Comme pour les adultes, des cartes postales sont expédiées systématiquement deux mois après l’acte, puis trois, quatre et cinq mois plus tard. En parallèle, des SMS sont envoyés aux enfants et adolescents une semaine après leur tentative de suicide, puis un, deux, quatre et six mois plus tard. « Les SMS, c’est un peu la nouveauté sur VigiteenS, les ados et mineurs sont plus difficiles à aller chercher, on va plus au contact des jeunes parce qu’ils lâchent un peu plus vite les soins que les adultes », ajoute le Dr Louise Pimpaud.
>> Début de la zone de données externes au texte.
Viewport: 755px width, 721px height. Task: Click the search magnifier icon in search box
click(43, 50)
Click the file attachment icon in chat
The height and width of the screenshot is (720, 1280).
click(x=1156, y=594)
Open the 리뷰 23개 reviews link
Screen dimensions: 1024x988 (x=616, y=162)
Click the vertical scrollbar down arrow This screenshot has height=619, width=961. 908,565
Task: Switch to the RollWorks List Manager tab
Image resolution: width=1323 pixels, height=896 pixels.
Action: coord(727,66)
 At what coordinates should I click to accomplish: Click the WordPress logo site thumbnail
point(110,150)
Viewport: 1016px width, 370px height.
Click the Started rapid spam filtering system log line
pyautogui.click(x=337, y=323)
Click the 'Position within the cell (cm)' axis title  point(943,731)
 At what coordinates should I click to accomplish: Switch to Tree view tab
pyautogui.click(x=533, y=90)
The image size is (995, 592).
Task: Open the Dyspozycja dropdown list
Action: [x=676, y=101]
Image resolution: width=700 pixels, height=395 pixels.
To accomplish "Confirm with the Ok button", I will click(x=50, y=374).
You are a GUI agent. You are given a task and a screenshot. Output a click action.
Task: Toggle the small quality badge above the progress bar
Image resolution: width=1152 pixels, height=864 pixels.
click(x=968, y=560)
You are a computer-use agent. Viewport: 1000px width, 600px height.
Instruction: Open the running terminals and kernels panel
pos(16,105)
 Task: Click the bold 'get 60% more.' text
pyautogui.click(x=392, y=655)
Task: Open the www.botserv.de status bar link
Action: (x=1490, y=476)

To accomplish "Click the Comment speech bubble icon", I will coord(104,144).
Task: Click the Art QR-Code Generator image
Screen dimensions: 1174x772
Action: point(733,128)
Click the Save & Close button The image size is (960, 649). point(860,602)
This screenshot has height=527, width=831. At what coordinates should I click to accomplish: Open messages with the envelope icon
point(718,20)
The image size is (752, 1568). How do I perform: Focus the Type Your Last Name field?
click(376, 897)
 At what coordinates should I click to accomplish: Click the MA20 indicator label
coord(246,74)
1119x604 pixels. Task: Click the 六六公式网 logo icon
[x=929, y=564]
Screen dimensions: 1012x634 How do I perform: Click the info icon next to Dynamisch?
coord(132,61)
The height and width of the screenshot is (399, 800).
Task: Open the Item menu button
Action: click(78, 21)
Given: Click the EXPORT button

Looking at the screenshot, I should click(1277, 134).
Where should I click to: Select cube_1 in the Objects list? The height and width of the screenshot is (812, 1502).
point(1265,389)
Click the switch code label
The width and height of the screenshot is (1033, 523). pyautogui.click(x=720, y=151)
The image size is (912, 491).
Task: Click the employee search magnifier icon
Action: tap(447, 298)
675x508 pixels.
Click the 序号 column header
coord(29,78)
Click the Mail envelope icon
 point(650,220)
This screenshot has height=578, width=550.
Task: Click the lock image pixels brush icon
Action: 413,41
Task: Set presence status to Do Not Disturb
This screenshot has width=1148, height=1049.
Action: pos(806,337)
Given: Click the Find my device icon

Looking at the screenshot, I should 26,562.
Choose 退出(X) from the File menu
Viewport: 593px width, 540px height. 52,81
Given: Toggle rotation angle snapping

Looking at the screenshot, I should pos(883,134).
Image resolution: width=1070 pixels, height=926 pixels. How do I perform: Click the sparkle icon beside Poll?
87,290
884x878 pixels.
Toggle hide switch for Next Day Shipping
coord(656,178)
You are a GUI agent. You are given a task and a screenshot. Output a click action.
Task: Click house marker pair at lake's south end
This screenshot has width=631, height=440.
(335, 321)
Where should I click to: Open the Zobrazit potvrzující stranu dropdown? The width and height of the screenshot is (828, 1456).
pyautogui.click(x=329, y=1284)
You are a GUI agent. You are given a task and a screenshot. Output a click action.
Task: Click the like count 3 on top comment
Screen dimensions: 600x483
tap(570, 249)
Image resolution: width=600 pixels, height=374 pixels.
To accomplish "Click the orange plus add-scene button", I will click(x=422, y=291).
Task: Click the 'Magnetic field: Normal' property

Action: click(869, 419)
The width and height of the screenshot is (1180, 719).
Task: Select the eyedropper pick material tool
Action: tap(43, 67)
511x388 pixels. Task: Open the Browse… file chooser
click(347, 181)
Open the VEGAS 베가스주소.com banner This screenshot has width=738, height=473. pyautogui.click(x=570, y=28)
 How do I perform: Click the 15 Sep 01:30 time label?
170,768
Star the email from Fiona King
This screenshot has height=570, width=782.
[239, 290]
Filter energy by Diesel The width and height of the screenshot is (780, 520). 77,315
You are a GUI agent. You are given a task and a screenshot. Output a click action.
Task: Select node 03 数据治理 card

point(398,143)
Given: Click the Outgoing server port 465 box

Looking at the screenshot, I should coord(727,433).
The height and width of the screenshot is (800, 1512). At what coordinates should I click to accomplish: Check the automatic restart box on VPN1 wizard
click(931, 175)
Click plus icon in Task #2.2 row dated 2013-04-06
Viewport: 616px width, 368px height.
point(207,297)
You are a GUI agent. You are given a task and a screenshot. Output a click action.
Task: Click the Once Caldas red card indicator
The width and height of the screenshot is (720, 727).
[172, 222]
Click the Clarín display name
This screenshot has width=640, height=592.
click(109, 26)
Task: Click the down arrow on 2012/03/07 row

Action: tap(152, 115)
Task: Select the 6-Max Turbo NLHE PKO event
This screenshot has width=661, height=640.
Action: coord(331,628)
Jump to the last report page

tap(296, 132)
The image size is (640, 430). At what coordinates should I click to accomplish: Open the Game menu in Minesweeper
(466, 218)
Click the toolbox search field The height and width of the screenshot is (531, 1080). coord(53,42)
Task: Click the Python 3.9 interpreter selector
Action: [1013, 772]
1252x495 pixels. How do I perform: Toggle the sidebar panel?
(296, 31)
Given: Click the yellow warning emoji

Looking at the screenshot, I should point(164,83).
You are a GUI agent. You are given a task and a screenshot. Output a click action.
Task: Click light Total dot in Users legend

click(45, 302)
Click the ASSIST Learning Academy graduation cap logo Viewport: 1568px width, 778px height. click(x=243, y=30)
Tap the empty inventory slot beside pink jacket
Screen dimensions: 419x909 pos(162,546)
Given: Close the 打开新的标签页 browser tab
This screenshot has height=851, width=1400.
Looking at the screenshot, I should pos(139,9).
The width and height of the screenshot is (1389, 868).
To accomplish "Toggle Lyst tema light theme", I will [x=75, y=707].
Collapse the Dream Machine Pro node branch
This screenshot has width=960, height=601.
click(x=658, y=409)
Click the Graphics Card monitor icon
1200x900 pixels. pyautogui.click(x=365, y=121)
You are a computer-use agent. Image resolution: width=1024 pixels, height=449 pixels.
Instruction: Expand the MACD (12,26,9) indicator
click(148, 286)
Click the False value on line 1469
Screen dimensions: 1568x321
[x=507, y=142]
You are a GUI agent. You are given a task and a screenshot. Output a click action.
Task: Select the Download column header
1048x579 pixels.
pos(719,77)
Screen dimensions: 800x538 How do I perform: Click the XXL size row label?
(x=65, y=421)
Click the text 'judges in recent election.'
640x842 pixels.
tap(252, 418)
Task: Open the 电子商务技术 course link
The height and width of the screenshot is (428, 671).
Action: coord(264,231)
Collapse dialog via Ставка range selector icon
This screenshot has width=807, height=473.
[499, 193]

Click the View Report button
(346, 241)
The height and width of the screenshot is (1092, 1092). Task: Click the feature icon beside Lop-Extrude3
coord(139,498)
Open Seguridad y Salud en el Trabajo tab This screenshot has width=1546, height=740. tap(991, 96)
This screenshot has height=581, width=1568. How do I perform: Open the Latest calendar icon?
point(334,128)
À six mois, un bilan est réalisé avec les parents ou l’adulte référent afin d’évaluer la prise en charge future.
Avec une équipe composée de trois infirmier(e) s, un psychologue et deux coordinateurs, l’EPSM de la Marne fait partie des établissements qui déploient ce dispositif dans sa phase de test avant sa généralisation dans toutes les structures ayant des missions de prévention et de diagnostic de la santé mentale. Lancé en novembre 2023, dans la Marne, « VigiteenS » entend confirmer les résultats probants déjà observés sur le même dispositif VigilanS déployé depuis novembre 2020 dans la région et partout en France.
« On observe une baisse de 38 % des récidives de suicide et de mortalité par suicide pour les patients adultes inclus dans le dispositif », confirme le Dr Louise Pimpaud. La santé mentale, sujet préoccupant et souvent corrélée à une situation sanitaire dégradée depuis 2020 fait souvent l’objet d’un amalgame mais ne peut justifier à elle seule l’augmentation des pensées suicidaires chez les jeunes.
« Pour le suicide, on ne peut jamais faire de lien de causalité, il n’y a pas d’explication scientifiquement prouvée qui tente à relier l’acte à une situation donnée. On a constaté une augmentation et donc il fallait faire quelque chose pour les jeunes. » Avec près de 2400 patients, tous âges confondus, quarante patients à recontacter par jour, des appels nombreux, reflet d’une situation d’urgence, l’EPSM de la Marne entend continuer sa mission première : faire connaître le dispositif pour que tous puissent en bénéficier.
Depuis novembre 2021, un numéro national de prévention du suicide est également mis en place. Si vous êtes en détresse et avez des pensées suicidaires ou si vous voulez aider une personne en souffrance, vous pouvez contacter le 3114.